Jobs within a stage run in parallel as soon as their needs: are satisfied. Parallelism is bounded by --parallelism (default 4).
Failure propagation: if a job fails, all downstream jobs that needs: it are automatically SKIPPED. Jobs with on_failure: abort stop the pipeline immediately.
Manual gates: jobs with when: manual pause and print an approval prompt. The pipeline waits until pt pipeline approve --job <name> is run (coming in v1.7.0). Until then, manual jobs are skipped.

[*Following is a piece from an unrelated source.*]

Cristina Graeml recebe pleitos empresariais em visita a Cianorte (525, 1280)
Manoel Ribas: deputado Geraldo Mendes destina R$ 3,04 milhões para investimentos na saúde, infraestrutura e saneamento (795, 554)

State persistence and resume

Each pipeline run writes an append-only JSONL file to .pulsaride/pipeline-runs/<run-id>.jsonl. Each line records one job status transition. On resume, completed jobs are skipped — no re-migration of already-written data.

# Pipeline state file (one line per transition)
{"pipeline_run_id":"abc123","job":"migrate-customers","stage":"migrate",
 "status":"DONE","started_at":"2026-04-07T14:00:00Z","finished_at":"2026-04-07T14:12:33Z",
 "exit_code":0,"error":""}
{"pipeline_run_id":"abc123","job":"migrate-orders","stage":"migrate",
 "status":"FAILED","finished_at":"2026-04-07T14:15:01Z","exit_code":1,"error":"exit code 1"}

CI/CD integration

# GitHub Actions — trigger full migration pipeline on push to migration branch
name: Run Migration
on:
  push:
    branches: [migration/oracle-to-pg]

jobs:
  migrate:
    runs-on: ubuntu-latest
    steps:
      - uses: actions/checkout@v4
      - name: Run Pulsaride pipeline
        run: |
          pt pipeline run pulsaride-pipeline.yml \
            --parallelism 8
        env:
          PT_SRC_PASS: ${{ secrets.SRC_DB_PASS }}
          PT_TGT_PASS: ${{ secrets.TGT_DB_PASS }}

Monitoring in pt serve

While the pipeline runs, open pt serve in a browser. The Migration Health panel shows the cutover confidence verdict, deferred row counters, and root-cause hints — all updating every 10 seconds. The pipeline status tab shows the current DAG state.

Guarantees

Idempotent resume. A job marked DONE is never re-executed on resume. Safe to interrupt and resume at any point.
No double-writes. RunRegistry idempotency guard prevents re-running an already-completed migration job.
Backward compatible. Existing pt migrate run workflows are unchanged — the pipeline is an optional orchestration layer on top.
Fully auditable. The pipeline file + state JSONL + RunRegistry = complete evidence chain for compliance reviews.